-- DOCUMENT TEXT --
━━━━━━━━━━━━━━━━

= Empowering Local Partners to Prevent Violent Extremism in the United States =

The White House released the United States' first strategy to address "ideologically inspired" violence in August 2011. Entitled Empowering Local Partners to Prevent Violent Extremism in the United States (National Strategy for Empowering Local Partners), the eight-page document outlines "how the Federal Government will support and help empower American communities and their local partners in their grassroots efforts to prevent violent extremism." The strategy was followed in December 2011 by a more detailed Strategic Implementation Plan for Empowering Local Partners to Prevent Violent Extremism in the United States. The National Strategy for Empowering Local Partners and the strategic implementation plan (SIP) resulted from the identification of violent extremism and terrorism inspired by "al-Qaeda and its affiliates and adherents" as the "preeminent security threats" to the United States by the 2010 National Security Strategy and the 2011 National Strategy for Counterterrorism. Regardless of the priorization of the threat from al-Qaeda's ideology, both the strategy and SIP are geared towards all types of extremism without focus on a particular ideology.

==Development==
The National Strategy for Empowering Local Partners, commonly referred to as the countering violent extremism (CVE) strategy, was over a year in the making and is the first such effort by the United States government. The National Security Staff (NSS) led the process of formulating the CVE strategy and implementation plan with an Interagency Policy Committee (IPC) on countering and preventing violent extremism in the U.S. established "to consider roles and responsibilities, potential activities, guiding principles, and how best to coordinate and synchronize [...] efforts". The IPC, along with sub-committees, drafted the CVE strategy which was approved by various government departments and agencies and signed by President Barack Obama. The development of the strategy involved multiple departments and agencies:
- Department of State
- Treasury Department
- Defense Department
- Justice Department
- Commerce Department
- Labor Department
- Health and Human Services Department
- Education Department
- Veterans Affairs
- Department of Homeland Security
- Federal Bureau of Investigation (FBI)
- National Counterterrorism Center (NCTC).

For the SIP, the NSS tasked NCTC "with coordinating the first comprehensive baseline of activities across the United States Government related to countering and preventing violent extremism in the United States". These activities are outlined in the SIP as "current activities and efforts" and were used to identify gaps and guide future efforts. Then Deputy National Security Council Advisor Denis McDonough, quoted in NPR, stated, "This strategy is not so much about how we're changing than having us lay down what we've been doing on a key issue.

==Countering violent extremism (CVE) strategy==
The strategy defines violent extremists as "individuals who support or commit ideologically-motivated violence to further political goals". As the U.S. Constitution protects freedom of expression, the CVE plan is targeted towards people who take the step into violence or those who recruit or encourage others to violent action. By not focusing on a particular ideology, especially Islamic extremism, government officials hope "to skirt the problem of scapegoating or Islamophobia with what they call a 'more holistic approach.'" The stated goal of the CVE strategy "is to prevent violent extremists and their supporters from inspiring, radicalizing, financing, or recruiting individuals or groups in the United States to commit acts of violence."

As radicalization is an individual process occurring in local communities, the federal government wants to equip people, groups, and institutions at the state and city levels with the tools and resilience to counter violent extremism. Local partners "can more readily identify problems as they emerge and customize responses so that they are appropriate and effective".

━━━━━━━━━━━━━━━━

Records:
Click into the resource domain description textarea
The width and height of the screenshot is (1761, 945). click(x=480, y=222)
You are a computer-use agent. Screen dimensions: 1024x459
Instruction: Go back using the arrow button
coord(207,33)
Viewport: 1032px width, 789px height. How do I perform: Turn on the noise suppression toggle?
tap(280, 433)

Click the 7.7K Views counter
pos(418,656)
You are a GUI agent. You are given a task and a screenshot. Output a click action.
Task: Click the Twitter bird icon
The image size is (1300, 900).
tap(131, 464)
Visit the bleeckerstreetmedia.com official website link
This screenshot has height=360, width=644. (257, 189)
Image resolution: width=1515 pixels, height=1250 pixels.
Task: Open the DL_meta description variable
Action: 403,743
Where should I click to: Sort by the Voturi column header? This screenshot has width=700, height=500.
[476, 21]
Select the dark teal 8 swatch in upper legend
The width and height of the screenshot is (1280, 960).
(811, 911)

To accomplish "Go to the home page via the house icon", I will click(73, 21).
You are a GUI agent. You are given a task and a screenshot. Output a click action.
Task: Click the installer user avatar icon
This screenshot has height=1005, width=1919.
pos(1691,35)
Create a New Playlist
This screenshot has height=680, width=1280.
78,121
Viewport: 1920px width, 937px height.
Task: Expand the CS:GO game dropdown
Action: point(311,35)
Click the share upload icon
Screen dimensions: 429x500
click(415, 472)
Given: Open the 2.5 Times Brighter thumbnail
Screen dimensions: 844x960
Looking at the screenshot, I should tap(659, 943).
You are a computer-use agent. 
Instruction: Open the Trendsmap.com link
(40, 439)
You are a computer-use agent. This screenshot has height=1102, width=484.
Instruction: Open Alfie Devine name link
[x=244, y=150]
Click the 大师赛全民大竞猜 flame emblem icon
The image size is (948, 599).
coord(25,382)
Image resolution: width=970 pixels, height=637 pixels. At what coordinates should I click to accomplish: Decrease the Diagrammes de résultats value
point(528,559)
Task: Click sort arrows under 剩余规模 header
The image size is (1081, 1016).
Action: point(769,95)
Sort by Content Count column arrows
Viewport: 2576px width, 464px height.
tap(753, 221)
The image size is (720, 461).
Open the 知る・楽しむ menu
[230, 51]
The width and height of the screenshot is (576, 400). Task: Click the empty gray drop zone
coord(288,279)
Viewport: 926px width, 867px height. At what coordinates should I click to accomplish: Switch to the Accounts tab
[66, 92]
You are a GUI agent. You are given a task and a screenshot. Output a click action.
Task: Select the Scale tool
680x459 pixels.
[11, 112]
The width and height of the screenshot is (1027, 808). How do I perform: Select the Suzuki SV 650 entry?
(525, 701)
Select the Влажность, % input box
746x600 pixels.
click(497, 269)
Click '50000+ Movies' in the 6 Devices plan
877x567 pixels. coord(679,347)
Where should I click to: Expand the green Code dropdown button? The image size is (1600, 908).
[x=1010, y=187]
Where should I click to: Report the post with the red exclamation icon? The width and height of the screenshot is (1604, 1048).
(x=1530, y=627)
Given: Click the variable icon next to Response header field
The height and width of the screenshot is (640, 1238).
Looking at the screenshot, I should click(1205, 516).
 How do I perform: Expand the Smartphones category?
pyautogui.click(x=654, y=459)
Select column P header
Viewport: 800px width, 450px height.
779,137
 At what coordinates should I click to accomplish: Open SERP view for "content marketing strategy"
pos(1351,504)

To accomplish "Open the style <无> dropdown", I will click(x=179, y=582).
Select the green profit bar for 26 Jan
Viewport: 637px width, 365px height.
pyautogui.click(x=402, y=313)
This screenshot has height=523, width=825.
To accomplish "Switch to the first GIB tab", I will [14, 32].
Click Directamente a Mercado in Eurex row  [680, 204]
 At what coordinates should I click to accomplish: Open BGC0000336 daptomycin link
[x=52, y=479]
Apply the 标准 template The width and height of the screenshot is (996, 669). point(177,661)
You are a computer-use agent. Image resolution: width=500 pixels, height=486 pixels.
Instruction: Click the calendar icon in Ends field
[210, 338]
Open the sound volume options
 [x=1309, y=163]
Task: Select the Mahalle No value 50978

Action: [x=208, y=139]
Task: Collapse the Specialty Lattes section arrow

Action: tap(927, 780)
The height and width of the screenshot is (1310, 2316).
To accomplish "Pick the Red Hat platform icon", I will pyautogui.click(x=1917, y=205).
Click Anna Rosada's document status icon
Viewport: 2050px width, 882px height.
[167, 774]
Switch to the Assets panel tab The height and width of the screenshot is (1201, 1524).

━━━━━━━━━━━━━━━━

-- WHAT YOU NEED TO DO --
**a.** Please write out the part of the strategy text starting with "For the SIP, the" and going on through "a key issue.".
**b.** Decide whether each statement agrees with the strategy text, giving yes or no and quoting the words that settle it: (i) the strategy document is eight pages long; (ii) the National Counterterrorism Center led the process of formulating the CVE strategy; (iii) the Strategic Implementation Plan followed the strategy in December 2011.
Rely on the strategy text alone, not on the listing.

-- OUTPUTS BY TASK --
**a.**
For the SIP, the NSS tasked NCTC "with coordinating the first comprehensive baseline of activities across the United States Government related to countering and preventing violent extremism in the United States". These activities are outlined in the SIP as "current activities and efforts" and were used to identify gaps and guide future efforts. Then Deputy National Security Council Advisor Denis McDonough, quoted in NPR, stated, "This strategy is not so much about how we're changing than having us lay down what we've been doing on a key issue.

**b.**
(i) Yes: "the eight-page document"
(ii) No: "The National Security Staff (NSS) led the process of formulating the CVE strategy"
(iii) Yes: "The strategy was followed in December 2011 by a more detailed Strategic Implementation Plan"